Home Hukum & Kriminal

Faradillah Jasin Dihukum 5 Bulan Penjara

52
VIRTUAL - Terdakwa Faradillah Jasin, nampak di vidio saat menjalani sidang putusan, 23 Juni 2020. (Foto: Metrosulawesi/ Sudirman)
  • ASN yang Terjerat Penggelapan Mobil

Palu, Metrosulawesi.id – Terdakwa Faradillah Jasin, telah selesai menjalani sidang putusan atas kasus dugaan penggelapan yang menjeratnya, di Pengadilan Negeri (PN) Klas IA/PHI/Tipikor Palu, Selasa, 23 Juni 2020.

Aparatur Sipil Negara (ASN) di lingkup Pemprov Sulteng ini, akhirnya menyusul dua rekannya yang juga terjerat kasus yang sama (diperiksa terpisah).

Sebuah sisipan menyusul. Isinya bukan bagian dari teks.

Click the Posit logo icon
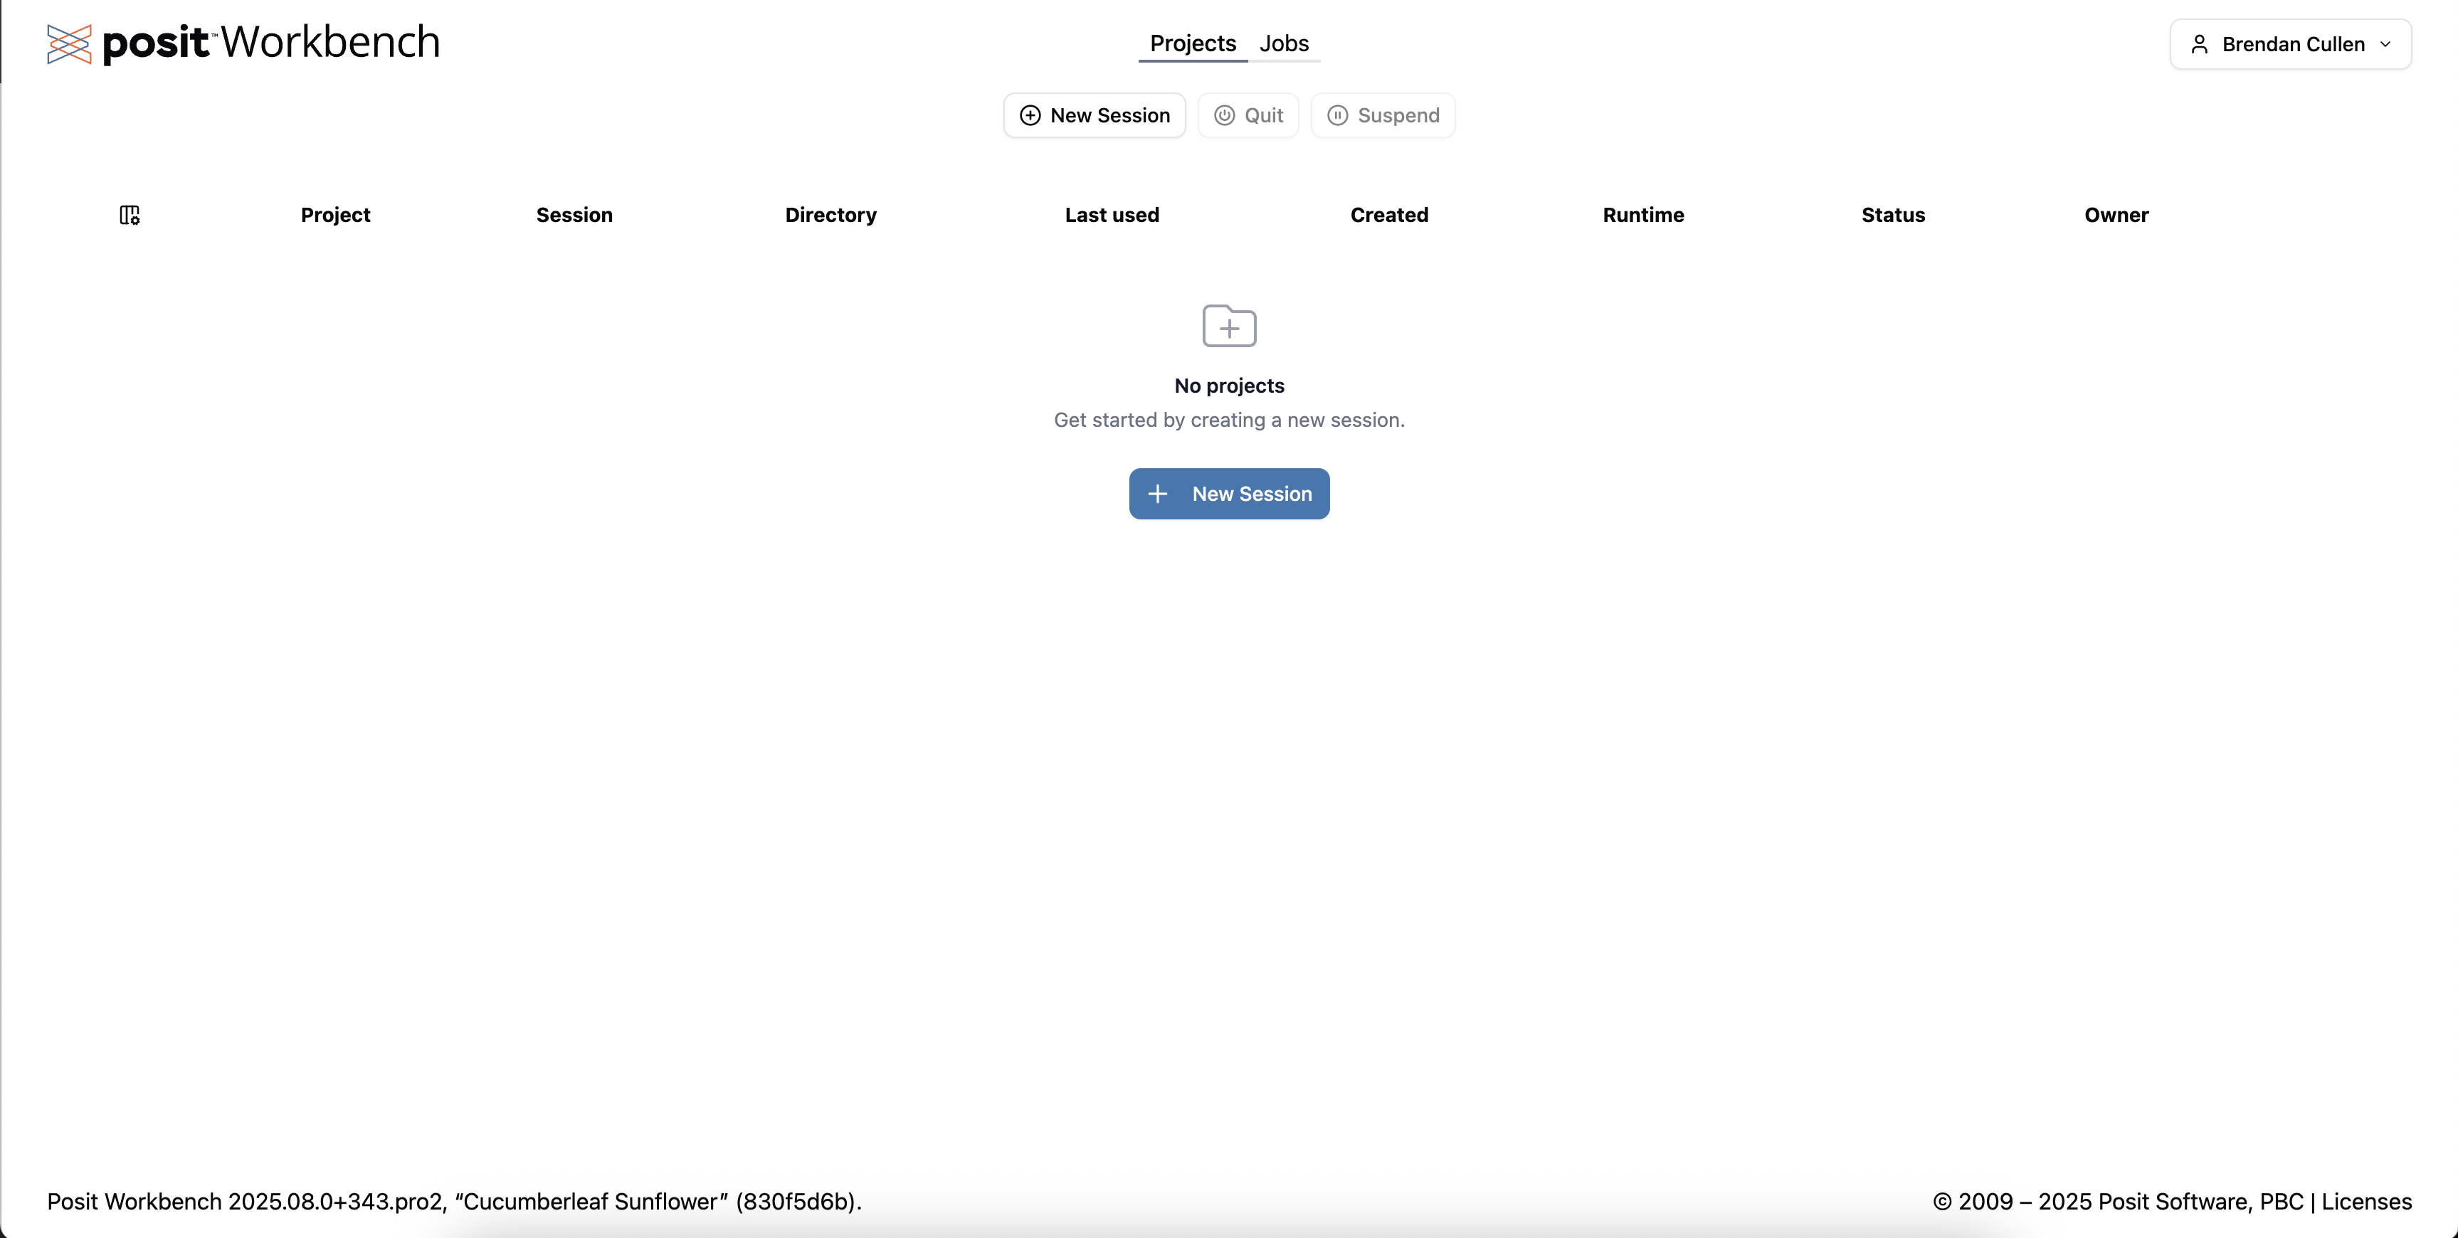Screen dimensions: 2458x1238 click(x=69, y=44)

Ketua majelis hakim Marliyus SH MH, yang menyidangkan perkara penggelapan itu, menyatakan perbuatan terdakwa Faradillah Jasin terbukti secara sah dan meyakinkan bersalah turut melakukan penggelapan.

“Menjatuhkan pidana kepada terdakwa berupa pidana penjara selama 5 bulan,” kata Marliyus yang di dampingi dua hakim anggota Demon Sembiring SH MH dan Ernawati Anwar SH MH.

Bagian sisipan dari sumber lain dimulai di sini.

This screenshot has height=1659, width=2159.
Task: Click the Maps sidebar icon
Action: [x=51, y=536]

Sidang putusan terdakwa Faradillah Jasin digelar secara virtual. Terdakwa bersidang langsung dari Lembaga Pemasyarakatan (LP). Sementara Jaksa Penuntut Umum  (JPU) Desiyanti SH,  bersama penasehat hukum terdakwa Abd Aan Achbar SH, bersidang secara lansung di persidangan.

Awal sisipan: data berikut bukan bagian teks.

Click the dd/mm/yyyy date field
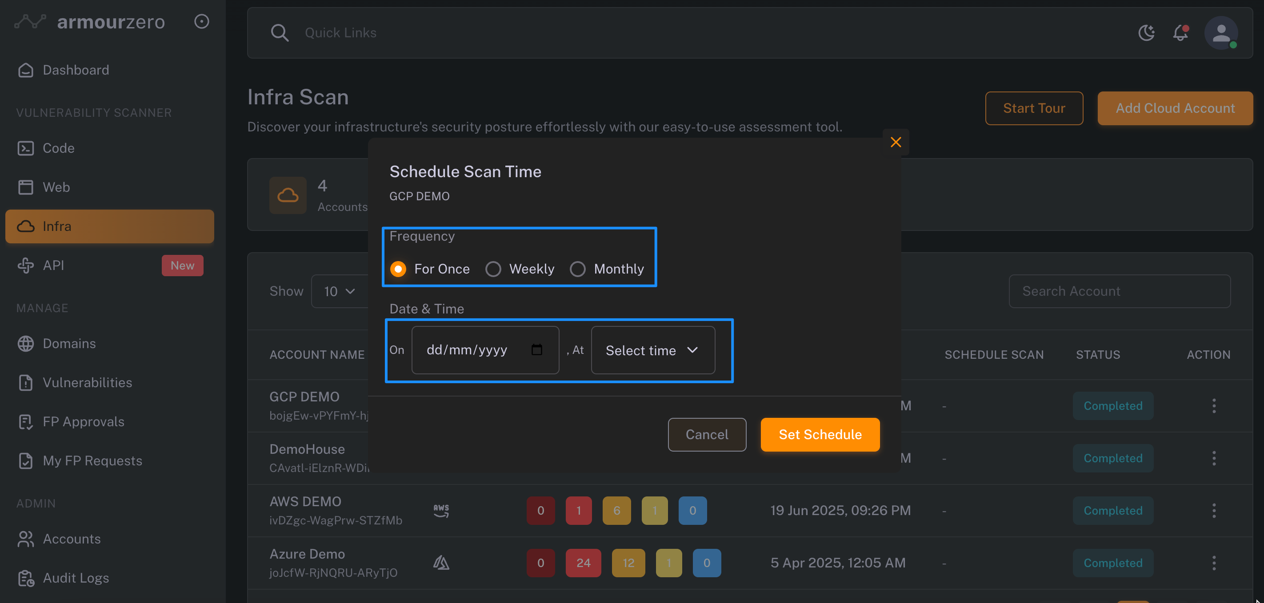coord(467,350)
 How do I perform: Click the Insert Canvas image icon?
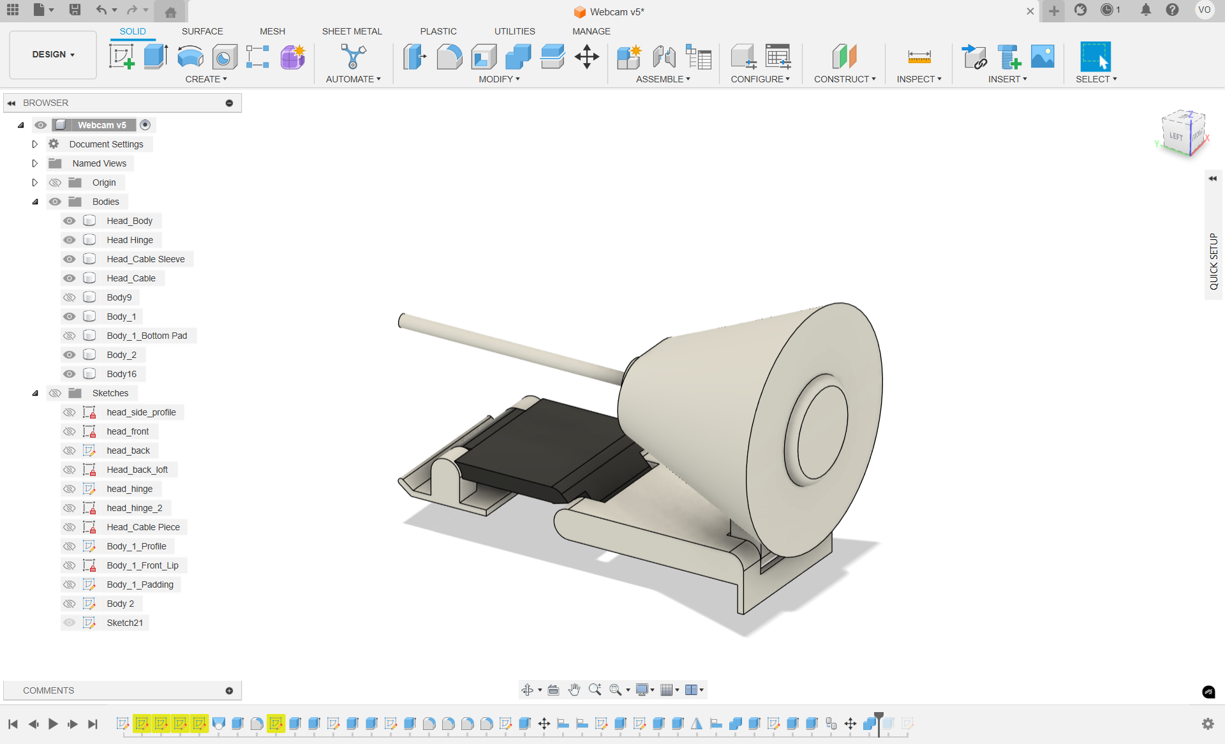[1043, 57]
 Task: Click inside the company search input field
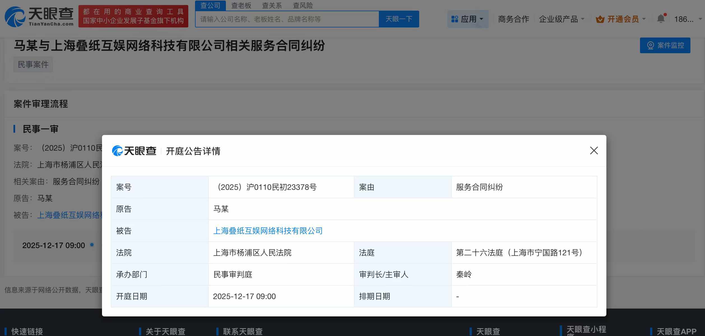click(x=286, y=19)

Putusan majelis hakim hari itu, telah berdasarkan pertimbangan majelis hakim baik hal memberatkan maupun yang meringankan.

“Yang memberatkan perbuatan terdakwa telah merugikan korban Darmawati Djaelengkara, sementara yang meringankan terdakwa belum pernah dihukum, terdakwa mengakui perbuatannya, dan terdakwa masih memiliki seorang anak yang membutuhkan kasih sayang seorang ibu,” tutur Marliyus lagi.

Atas putusan baik terdakwa dan penasehat hukumnya, serta JPU diberikan hak yang sama. Apakah menerima putusan, pikir-pikir atau akan melakukan upaya hukum terhadap putusan. Hukum terdakwa Faradillah Jasin, kurang tiga bulan dari tuntutan JPU. Jaksa sebelumnya menuntut terdakwa Faradillah dengan tuntutan pidana selama 8 bulan. Sementara itu, dua rekan Faradillah, sebelumnya juga telah divonis. Kedua rekannya tersebut juga dihukum 5 bulan penjara.